In support of TS Table 2.2-1 changes, explain why total allowance is not applicable to SG low-low level setpoint.
91.
In support of TS Table 3.3-4 changes, explain why total allowance is not applicable to SG low-low and high-high level setpoints.
92.
With regard to TS 6.8.6.1.b changes, explain why the older report, YAEC-1854P, "Core Thermal Limit Protection Function Setpoint Methodology For Seabrook Station,"
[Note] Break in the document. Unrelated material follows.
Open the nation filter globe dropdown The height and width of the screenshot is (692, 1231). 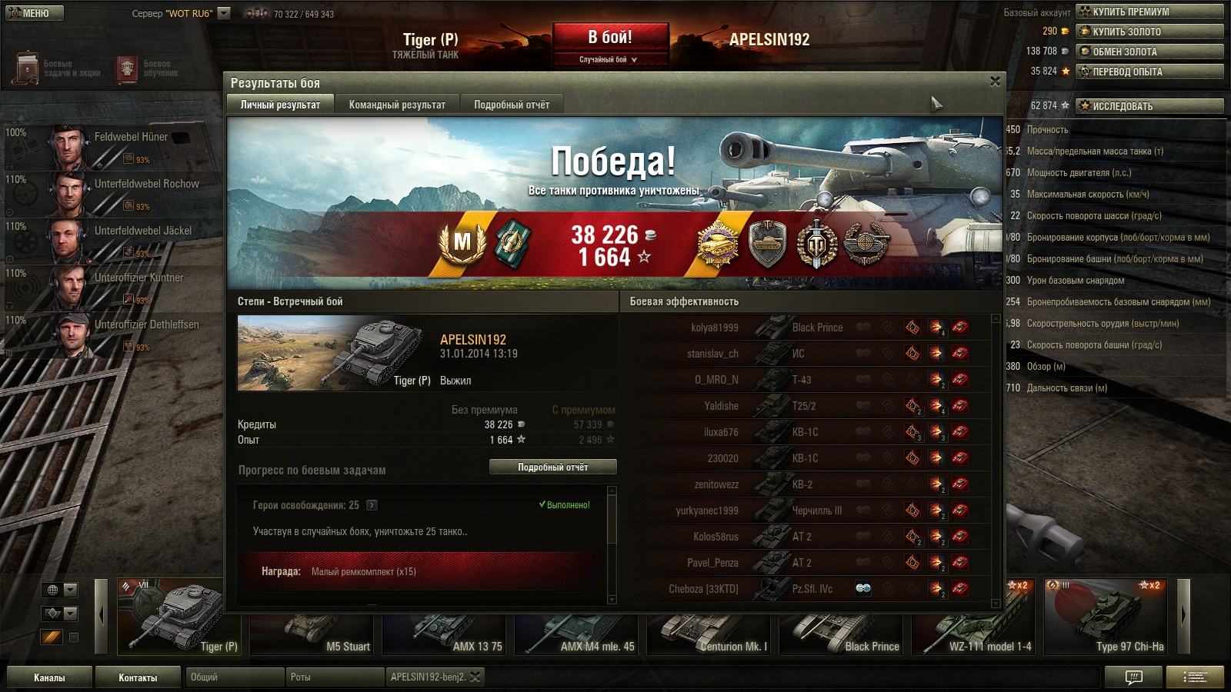click(x=59, y=590)
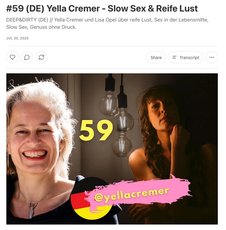Viewport: 226px width, 230px height.
Task: Restack the post with the circular arrows icon
Action: pos(41,57)
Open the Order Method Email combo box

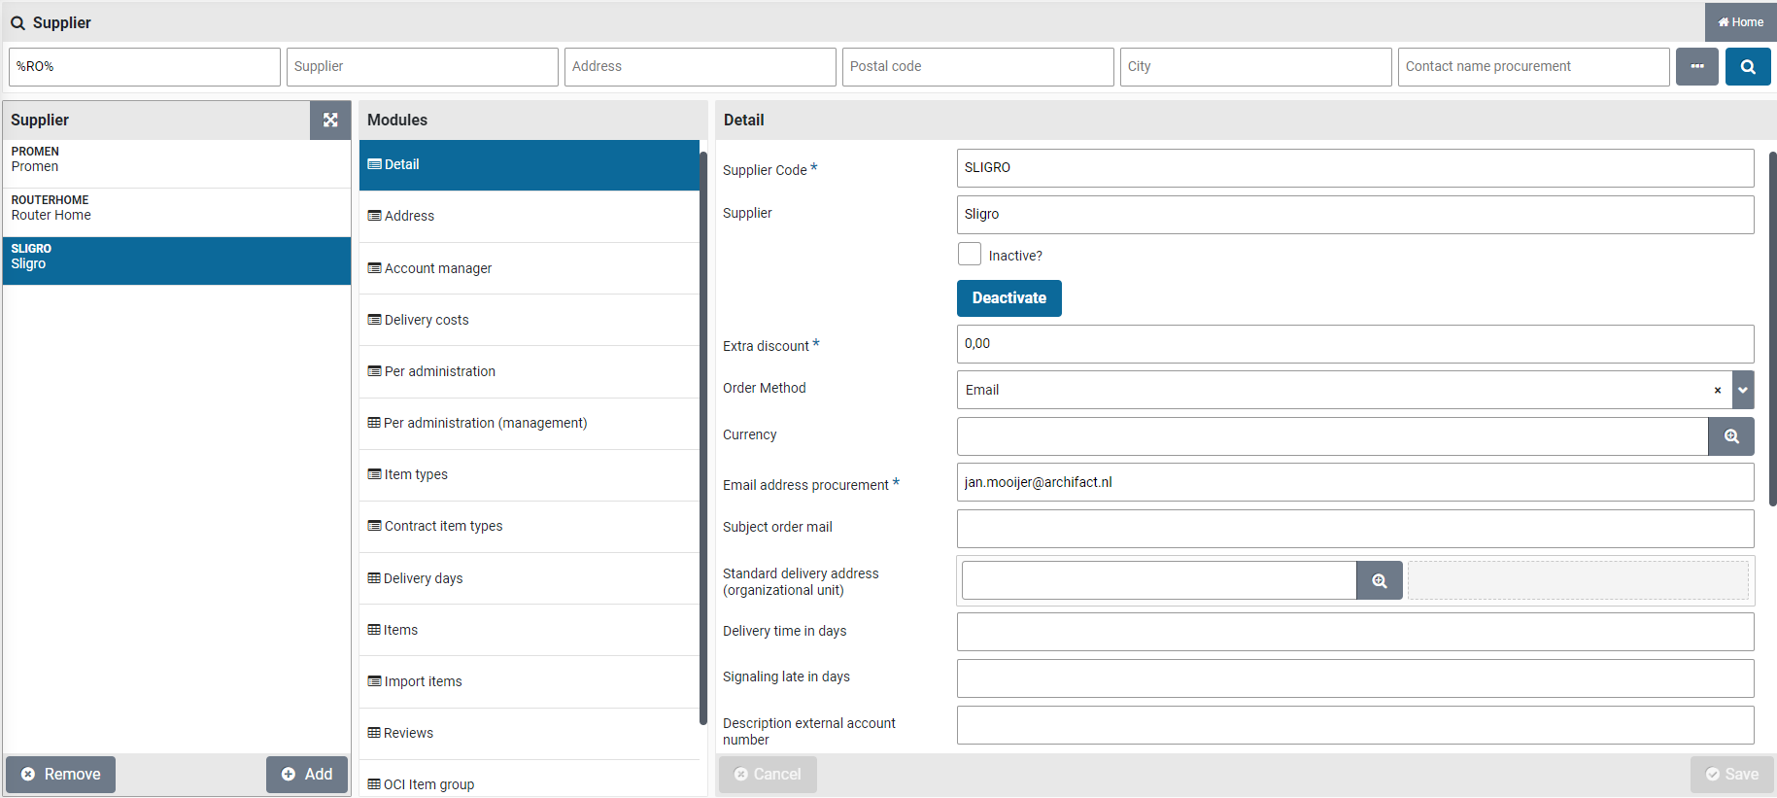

October, 1992, is substituted for WCAP-14551-P, (Proprietary), "Westinghouse Setpoint Methodology for Protection Systems, Seabrook Nuclear Power Station Unit 1, 24 Month Fuel Cycle Evaluation," June 1998.
Human Performance 93.
Table Matrix-11 of NRC Review Standard RS-001, Revision 0, provides the NRC staffs guidance for evaluating the potential impacts for SPUs on human performance issues and outlines specific review questions. Section 11.0, "Impact on Operations," of the LAR does not sufficiently address the standard set of questions of Matrix-11.
a.
Describe how the proposed SPU will change the plant emergency and abnormal operating procedures.
b.
Provide a list of systems that require new operating and maintenance procedures as a result of the SPU. Provide a description of each of the new procedures's intended purpose.
c.
Describe any new operator actions required as a result of the SPU. Describe changes to current operator actions related to emergency or abnormal operating procedures that will occur as a result of the SPU.
d.
Describe any changes the SPU will have on the safety parameter display system. How will the operators be aware of such changes?
e.
Describe any changes the SPU will have on the operator training program and the plant referenced control room simulator. State the controlling standard for the control room simulator. Provide an implementation schedule for modifications to the simulator that are needed as a result of the SPU.
Environmental Impact 94.
In Section 13.0, "Environmental Evaluation," FPLE states the following:
The recirculation mode increases this discharge water temperature and therefore, the temperature rise between the intake and discharge transition structure is also increased.
a.
Does the National Pollutant Discharge Elimination System (NPDES) permit for Seabrook require a mixing zone? Is there adequate mixing of the thermal plume to accommodate the increase in circulating water outlet temperature?
b.
Will the SPU require any changes to the current NPDES permit or other plant administrative limits?
c.
Discuss the noise effects due to operation of Seabrook at uprated power conditions. Will there be an increase in noise resulting from the SPU?
95.
Verify that for post-accident conditions, the existing post-accident dose rate maps are adequate for power uprate conditions.